Task item >> Every line from the one with "The width and" through the final line of the data below goes in the answer, copied exactly. Pictures do not.

Source material >>

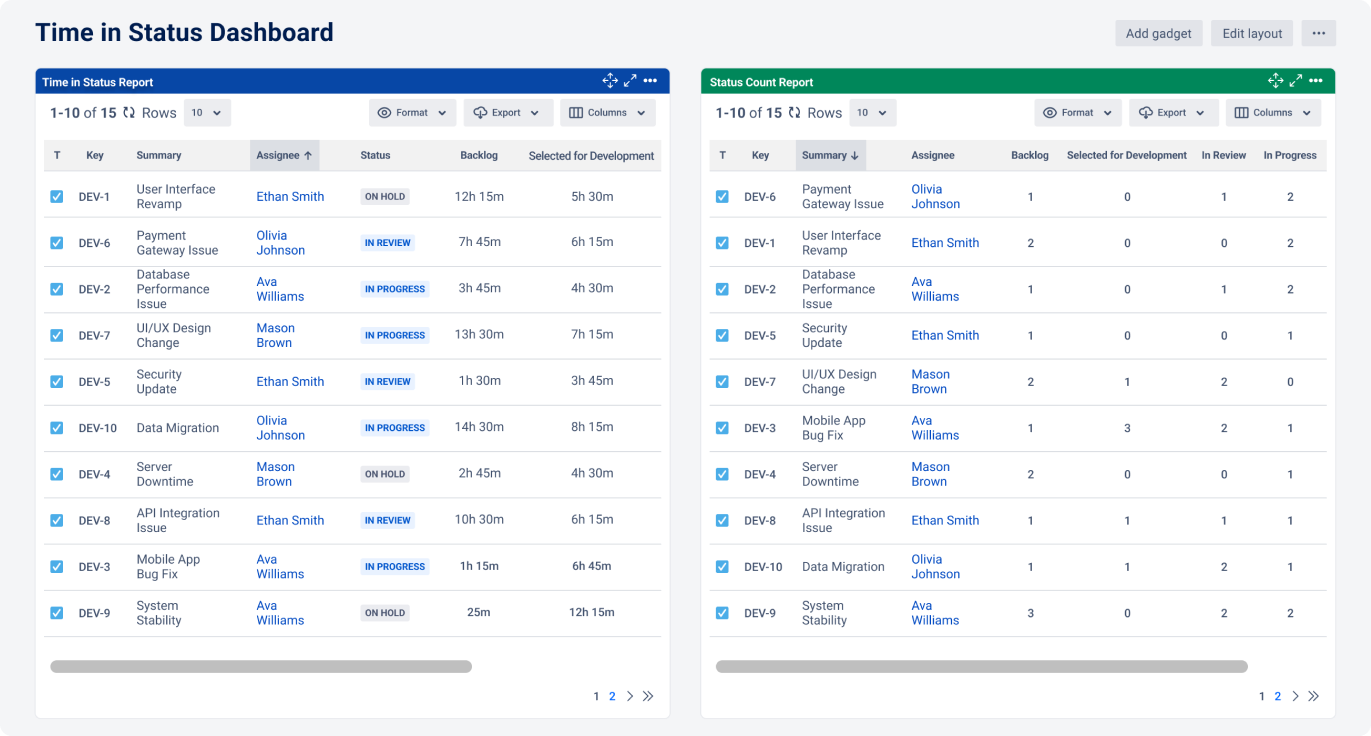Open the dashboard overflow menu beside Edit layout

coord(1318,33)
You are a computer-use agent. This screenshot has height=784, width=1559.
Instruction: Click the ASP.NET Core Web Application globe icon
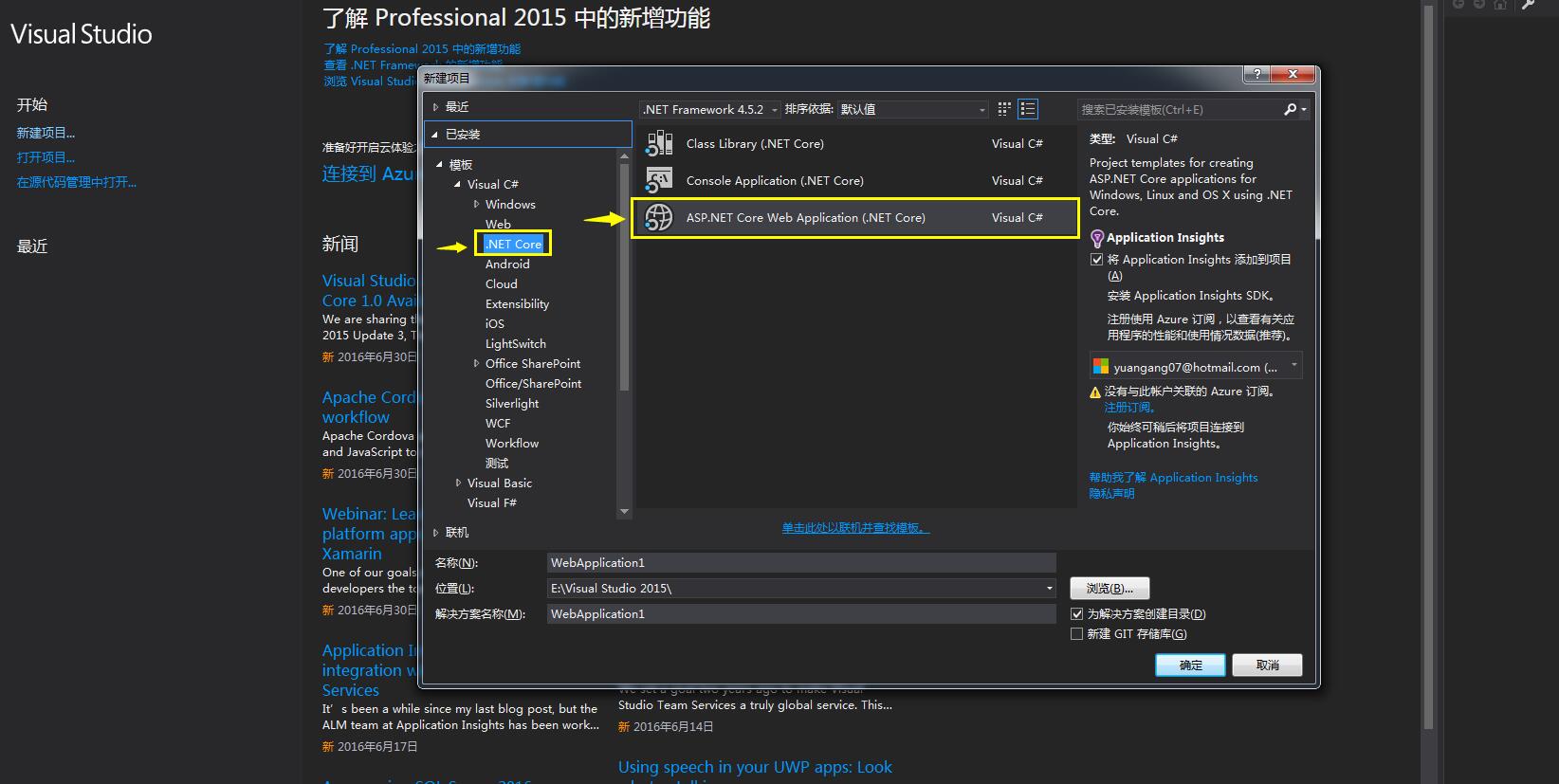coord(659,218)
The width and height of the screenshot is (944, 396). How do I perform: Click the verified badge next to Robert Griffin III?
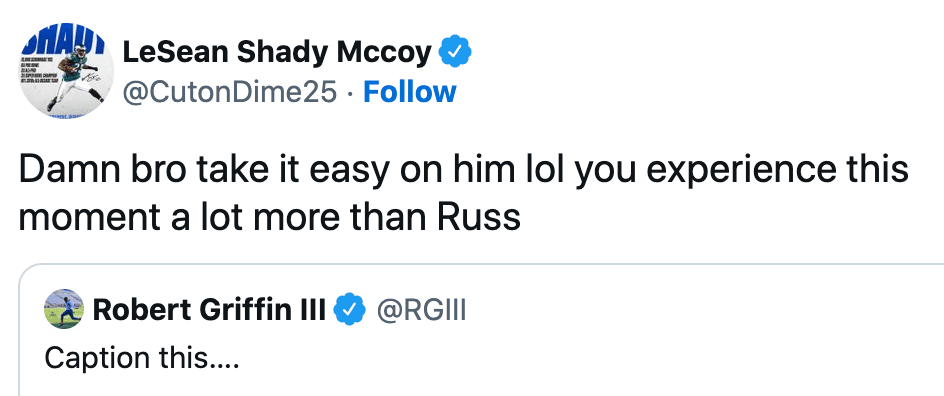point(350,309)
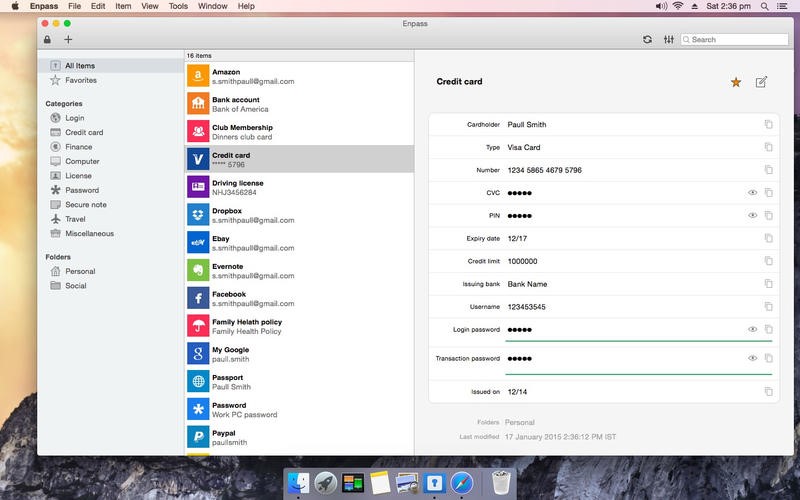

Solution to this task >>
The width and height of the screenshot is (944, 396). How do I perform: Click the verified badge next to Robert Griffin III?
point(350,309)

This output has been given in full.